=== Text ===

From Saco US Hwy 2 heads southwest as it circles around Lake Bowdoin National Wildlife Refuge. From there the road passes through Malta, Montana along nice grazing lands for cattle and horses.
Malta, Montana is a nice small town on the Milk River. It has its share of old signs and old dinosaur bones.
Malta is also home to the Great Plains Dinosaur Museum and Field Station, which is part of the Montana Dinosaur Trail. The Dinosaur Trail includes 14 different museums around Montana that feature remains and history pertaining to dinosaurs. There are eight locations on the Hi-Line from Glasgow to Rudyard. There are a couple more on US 89 south of Glacier National Park.
The next stop on the road is the small town of Dodson, Montana. They have a new post office, but the old post office sign still remains as a reminder of the past.
From Fort Belknap, US Route 2 heads northwest into the small town of Harlem, Montana. This town is about 50% white and 43% Native American. Like the other towns, it has a metal welcome sign.
Not too far west of Harlem is the small dot of a town called Zurich (pronounced Zoo-rich by the locals). Like many small stations on the railroad, Zurich receives its name from an older, far more impressive city. Legend has it that to name many of their stations, railroad executives would open an atlas at random and point to a city. Although it may seem incongruous that a town on the plains be named after a noted European mountain city, from Zurich, westward bound visitors could catch their first glimpse of the Bear Paw Mountains. It is now basically a place for picnics along the Milk River.
The next stop on the Hi-Line heading west is Chinook, Montana. This small town of about 1500 has some character. It used to be the home of a large sugarbeet factory. They do have one of the more unique high school sports mascots in the country — the Sugarbeeters.

=== Data section ===

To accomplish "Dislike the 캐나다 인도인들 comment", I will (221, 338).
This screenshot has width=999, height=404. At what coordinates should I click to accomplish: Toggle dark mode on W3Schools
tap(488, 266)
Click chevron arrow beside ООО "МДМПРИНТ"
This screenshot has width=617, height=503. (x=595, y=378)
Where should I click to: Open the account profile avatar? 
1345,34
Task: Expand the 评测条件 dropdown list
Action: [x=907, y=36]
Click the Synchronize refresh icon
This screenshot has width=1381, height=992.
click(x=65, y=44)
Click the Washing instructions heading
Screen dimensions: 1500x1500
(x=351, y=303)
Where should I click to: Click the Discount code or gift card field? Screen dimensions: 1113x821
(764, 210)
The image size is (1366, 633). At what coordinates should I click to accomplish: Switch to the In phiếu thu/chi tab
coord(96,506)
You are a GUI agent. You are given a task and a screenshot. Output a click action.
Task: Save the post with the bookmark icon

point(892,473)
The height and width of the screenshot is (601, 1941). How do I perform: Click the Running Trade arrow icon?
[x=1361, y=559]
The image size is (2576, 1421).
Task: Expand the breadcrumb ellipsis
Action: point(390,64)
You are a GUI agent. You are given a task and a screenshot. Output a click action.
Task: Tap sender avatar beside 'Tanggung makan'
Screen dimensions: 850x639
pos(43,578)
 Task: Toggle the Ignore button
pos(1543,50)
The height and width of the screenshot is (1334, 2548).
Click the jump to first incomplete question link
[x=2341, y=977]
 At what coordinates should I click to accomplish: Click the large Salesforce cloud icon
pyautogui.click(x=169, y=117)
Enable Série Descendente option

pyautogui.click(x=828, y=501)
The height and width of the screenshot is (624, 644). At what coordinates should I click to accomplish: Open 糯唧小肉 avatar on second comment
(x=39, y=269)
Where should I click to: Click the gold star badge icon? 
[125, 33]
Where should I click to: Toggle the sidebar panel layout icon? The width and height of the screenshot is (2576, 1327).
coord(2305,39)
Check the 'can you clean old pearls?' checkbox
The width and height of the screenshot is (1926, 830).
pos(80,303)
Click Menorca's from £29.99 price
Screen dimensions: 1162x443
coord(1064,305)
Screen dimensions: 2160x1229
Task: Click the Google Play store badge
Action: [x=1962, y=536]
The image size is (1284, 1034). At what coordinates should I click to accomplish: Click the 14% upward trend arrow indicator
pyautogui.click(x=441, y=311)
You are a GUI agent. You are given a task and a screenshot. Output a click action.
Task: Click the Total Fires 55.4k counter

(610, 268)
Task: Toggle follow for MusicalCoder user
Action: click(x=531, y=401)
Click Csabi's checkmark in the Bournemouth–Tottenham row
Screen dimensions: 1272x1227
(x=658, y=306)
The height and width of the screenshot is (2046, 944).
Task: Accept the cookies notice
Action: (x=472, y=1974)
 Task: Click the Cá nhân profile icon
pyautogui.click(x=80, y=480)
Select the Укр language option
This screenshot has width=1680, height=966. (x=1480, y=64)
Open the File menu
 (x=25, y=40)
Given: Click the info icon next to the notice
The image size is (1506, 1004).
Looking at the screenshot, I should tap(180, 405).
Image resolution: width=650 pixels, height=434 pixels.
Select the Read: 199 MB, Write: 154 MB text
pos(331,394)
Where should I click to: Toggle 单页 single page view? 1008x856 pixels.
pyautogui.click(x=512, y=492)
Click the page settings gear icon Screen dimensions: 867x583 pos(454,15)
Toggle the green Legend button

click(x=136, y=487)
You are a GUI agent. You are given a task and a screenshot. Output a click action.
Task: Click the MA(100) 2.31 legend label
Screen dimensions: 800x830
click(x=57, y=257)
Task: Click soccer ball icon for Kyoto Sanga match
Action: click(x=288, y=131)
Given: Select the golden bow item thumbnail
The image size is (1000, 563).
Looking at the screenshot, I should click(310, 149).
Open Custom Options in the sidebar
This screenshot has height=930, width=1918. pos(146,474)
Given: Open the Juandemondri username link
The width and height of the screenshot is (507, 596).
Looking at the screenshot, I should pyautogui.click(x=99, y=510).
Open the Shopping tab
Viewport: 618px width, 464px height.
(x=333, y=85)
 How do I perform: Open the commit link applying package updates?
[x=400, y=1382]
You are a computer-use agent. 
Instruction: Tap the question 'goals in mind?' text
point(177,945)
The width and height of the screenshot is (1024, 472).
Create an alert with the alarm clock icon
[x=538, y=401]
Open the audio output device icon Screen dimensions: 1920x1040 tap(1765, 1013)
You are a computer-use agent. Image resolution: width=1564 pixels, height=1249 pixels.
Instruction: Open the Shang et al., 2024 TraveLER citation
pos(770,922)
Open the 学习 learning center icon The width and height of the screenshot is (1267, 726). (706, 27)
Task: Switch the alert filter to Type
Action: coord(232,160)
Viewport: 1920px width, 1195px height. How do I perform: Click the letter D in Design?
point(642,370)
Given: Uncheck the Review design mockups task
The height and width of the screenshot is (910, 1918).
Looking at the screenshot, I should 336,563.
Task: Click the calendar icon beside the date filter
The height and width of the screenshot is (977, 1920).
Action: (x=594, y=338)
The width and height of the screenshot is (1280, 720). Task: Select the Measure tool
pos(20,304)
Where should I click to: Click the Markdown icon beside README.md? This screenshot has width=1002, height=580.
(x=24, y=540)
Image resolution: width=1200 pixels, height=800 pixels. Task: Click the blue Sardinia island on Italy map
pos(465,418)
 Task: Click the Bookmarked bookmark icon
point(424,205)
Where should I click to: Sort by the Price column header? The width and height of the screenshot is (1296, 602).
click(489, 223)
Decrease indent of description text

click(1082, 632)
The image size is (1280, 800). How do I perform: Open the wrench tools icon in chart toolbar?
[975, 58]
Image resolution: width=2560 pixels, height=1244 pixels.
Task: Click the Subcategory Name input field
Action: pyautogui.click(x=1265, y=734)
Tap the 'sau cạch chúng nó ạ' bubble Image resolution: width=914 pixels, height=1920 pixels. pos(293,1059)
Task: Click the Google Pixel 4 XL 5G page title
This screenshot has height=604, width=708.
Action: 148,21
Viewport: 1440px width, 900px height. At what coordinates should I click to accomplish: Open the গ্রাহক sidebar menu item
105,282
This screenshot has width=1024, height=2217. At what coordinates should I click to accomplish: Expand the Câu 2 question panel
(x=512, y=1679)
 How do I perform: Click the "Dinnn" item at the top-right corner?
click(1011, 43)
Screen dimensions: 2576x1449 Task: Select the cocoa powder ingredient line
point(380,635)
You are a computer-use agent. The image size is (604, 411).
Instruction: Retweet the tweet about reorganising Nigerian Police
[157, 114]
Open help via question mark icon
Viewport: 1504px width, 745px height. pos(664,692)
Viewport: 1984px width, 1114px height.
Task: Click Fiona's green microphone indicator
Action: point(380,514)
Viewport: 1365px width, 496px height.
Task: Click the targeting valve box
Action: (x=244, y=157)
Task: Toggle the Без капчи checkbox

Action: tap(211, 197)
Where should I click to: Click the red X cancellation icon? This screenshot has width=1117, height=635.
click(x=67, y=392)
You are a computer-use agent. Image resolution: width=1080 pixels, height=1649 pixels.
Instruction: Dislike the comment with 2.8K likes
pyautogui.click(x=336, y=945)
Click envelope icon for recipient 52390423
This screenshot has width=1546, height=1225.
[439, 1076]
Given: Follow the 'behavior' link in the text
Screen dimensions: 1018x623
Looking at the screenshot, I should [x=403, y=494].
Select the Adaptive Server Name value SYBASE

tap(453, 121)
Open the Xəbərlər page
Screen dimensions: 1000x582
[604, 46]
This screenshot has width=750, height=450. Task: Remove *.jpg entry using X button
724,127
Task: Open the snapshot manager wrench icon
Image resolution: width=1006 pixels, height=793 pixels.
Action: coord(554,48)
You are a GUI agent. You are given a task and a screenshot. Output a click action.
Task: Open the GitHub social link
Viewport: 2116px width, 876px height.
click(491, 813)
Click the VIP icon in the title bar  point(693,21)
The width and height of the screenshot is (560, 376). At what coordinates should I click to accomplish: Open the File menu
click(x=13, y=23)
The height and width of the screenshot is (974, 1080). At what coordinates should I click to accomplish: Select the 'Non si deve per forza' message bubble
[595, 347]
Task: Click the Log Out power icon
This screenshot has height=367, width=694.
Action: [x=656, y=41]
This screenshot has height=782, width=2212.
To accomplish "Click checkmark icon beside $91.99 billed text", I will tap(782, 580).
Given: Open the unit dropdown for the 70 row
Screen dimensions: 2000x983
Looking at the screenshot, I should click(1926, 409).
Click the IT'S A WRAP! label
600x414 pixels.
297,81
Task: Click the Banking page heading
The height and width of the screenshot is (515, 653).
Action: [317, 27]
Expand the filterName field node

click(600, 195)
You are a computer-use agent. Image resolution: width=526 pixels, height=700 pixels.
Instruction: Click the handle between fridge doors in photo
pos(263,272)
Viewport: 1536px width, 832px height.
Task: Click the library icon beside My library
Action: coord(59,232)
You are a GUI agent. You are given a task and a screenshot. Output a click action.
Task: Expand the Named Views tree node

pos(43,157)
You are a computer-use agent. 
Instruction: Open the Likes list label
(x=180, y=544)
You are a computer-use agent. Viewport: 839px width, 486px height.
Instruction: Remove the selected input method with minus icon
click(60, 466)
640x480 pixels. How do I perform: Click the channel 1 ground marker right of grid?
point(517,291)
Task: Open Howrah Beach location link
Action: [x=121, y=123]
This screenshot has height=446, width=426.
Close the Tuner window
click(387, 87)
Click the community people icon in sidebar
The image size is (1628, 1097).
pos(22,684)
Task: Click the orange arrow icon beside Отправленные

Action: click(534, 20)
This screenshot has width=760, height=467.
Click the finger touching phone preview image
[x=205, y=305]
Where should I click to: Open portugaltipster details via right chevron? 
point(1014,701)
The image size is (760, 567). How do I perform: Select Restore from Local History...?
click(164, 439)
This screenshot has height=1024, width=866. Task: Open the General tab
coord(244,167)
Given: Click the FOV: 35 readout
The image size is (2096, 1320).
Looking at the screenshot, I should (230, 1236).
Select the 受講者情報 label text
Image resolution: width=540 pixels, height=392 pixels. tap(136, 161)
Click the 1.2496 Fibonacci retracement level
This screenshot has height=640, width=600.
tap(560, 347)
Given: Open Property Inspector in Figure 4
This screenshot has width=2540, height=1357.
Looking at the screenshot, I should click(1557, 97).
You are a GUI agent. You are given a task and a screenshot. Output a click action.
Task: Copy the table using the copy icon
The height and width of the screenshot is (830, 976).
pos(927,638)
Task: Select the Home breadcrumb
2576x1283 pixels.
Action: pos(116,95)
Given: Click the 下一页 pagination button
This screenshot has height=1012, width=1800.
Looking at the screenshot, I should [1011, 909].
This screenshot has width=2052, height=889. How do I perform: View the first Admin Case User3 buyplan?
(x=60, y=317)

===

Task statement — In the text about US Highway 2, what is the high school sports mascot in Chinook, Montana?

Output — The Sugarbeeters.